Details
Description
I am trying to use the GLM regression with a Tweedie distribution so I can model insurance use cases. I have set up a very simple example adapted from the docs:
def create_fake_losses_data(self): df = self._spark.createDataFrame([ ("a", 100.0, 12, 1, Vectors.dense(0.0, 0.0)), ("b", 0.0, 12, 1, Vectors.dense(1.0, 2.0)), ("c", 0.0, 12, 1, Vectors.dense(0.0, 0.0)), ("d", 2000.0, 12, 1, Vectors.dense(1.0, 1.0)), ], ["user", "label", "offset", "weight", "features"]) logging.info(df.collect()) setattr(self, 'fake_data', df) try: glr = GeneralizedLinearRegression( family="tweedie", variancePower=1.5, linkPower=-1, offsetCol='offset') glr.setRegParam(0.3) model = glr.fit(df) logging.info(model) except Py4JJavaError as e: print(e) return self
This causes the following error:
*py4j.protocol.Py4JJavaError: An error occurred while calling o99.toString.

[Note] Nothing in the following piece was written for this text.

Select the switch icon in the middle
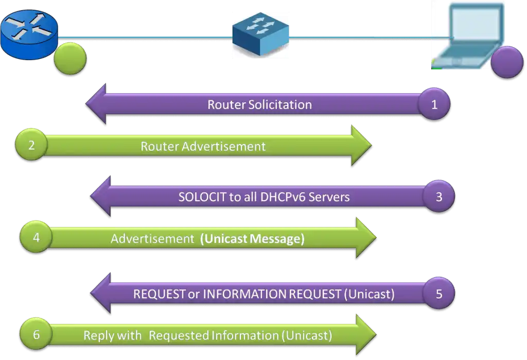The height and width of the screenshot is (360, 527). [260, 35]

: java.util.NoSuchElementException: Failed to find a default value for link*
at org.apache.spark.ml.param.Params.$anonfun$getOrDefault$2(params.scala:756)
at scala.Option.getOrElse(Option.scala:189)
at org.apache.spark.ml.param.Params.getOrDefault(params.scala:756)
at org.apache.spark.ml.param.Params.getOrDefault$(params.scala:753)
at org.apache.spark.ml.PipelineStage.getOrDefault(Pipeline.scala:41)
at org.apache.spark.ml.param.Params.$(params.scala:762)
at org.apache.spark.ml.param.Params.$$(params.scala:762)
at org.apache.spark.ml.PipelineStage.$(Pipeline.scala:41)
at org.apache.spark.ml.regression.GeneralizedLinearRegressionModel.toString(GeneralizedLinearRegression.scala:1117)
at sun.reflect.NativeMethodAccessorImpl.invoke0(Native Method)
at sun.reflect.NativeMethodAccessorImpl.invoke(NativeMethodAccessorImpl.java:62)
at sun.reflect.DelegatingMethodAccessorImpl.invoke(DelegatingMethodAccessorImpl.java:43)
at java.lang.reflect.Method.invoke(Method.java:498)
at py4j.reflection.MethodInvoker.invoke(MethodInvoker.java:244)
at py4j.reflection.ReflectionEngine.invoke(ReflectionEngine.java:357)
at py4j.Gateway.invoke(Gateway.java:282)
at py4j.commands.AbstractCommand.invokeMethod(AbstractCommand.java:132)
at py4j.commands.CallCommand.execute(CallCommand.java:79)
at py4j.GatewayConnection.run(GatewayConnection.java:238)
at java.lang.Thread.run(Thread.java:748)
I was under the assumption that the default value for link is None, if not defined otherwise.